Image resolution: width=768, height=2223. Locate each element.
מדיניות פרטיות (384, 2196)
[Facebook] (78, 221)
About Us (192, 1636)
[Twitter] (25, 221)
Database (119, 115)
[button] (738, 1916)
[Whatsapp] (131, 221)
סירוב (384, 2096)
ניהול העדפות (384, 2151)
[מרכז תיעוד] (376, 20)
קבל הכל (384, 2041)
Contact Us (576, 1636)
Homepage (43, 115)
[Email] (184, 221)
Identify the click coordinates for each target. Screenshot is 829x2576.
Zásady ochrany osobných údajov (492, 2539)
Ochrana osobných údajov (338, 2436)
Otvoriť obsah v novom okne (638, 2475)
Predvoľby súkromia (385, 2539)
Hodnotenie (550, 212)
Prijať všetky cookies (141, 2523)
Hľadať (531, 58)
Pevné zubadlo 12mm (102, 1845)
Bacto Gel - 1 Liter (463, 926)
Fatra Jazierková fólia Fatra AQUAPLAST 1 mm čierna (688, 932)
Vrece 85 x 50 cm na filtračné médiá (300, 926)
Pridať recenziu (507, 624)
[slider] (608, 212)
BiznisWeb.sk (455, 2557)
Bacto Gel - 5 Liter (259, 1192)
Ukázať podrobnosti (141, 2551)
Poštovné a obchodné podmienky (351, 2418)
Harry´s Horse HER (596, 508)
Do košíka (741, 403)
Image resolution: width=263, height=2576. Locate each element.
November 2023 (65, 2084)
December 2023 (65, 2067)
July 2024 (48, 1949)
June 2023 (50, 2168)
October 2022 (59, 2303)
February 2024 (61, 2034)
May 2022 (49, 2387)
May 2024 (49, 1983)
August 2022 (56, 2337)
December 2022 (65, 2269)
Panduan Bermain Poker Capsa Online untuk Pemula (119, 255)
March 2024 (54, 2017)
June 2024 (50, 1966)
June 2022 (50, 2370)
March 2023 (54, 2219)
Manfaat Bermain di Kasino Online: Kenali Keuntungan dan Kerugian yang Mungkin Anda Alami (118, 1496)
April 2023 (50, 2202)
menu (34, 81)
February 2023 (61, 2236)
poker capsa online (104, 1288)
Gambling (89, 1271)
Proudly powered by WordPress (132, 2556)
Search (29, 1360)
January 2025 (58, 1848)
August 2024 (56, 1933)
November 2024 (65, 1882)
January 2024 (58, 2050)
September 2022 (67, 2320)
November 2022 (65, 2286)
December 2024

Assigned task = Above are the entries. Output exactly the lines beginning with the line that has "קבל הכל (384, 2041)" and ending with the line that has "Ochrana osobných údajov (338, 2436)".

Reply to the exercise =
קבל הכל (384, 2041)
Contact Us (576, 1636)
Homepage (43, 115)
[Email] (184, 221)
Identify the click coordinates for each target. Screenshot is 829x2576.
Zásady ochrany osobných údajov (492, 2539)
Ochrana osobných údajov (338, 2436)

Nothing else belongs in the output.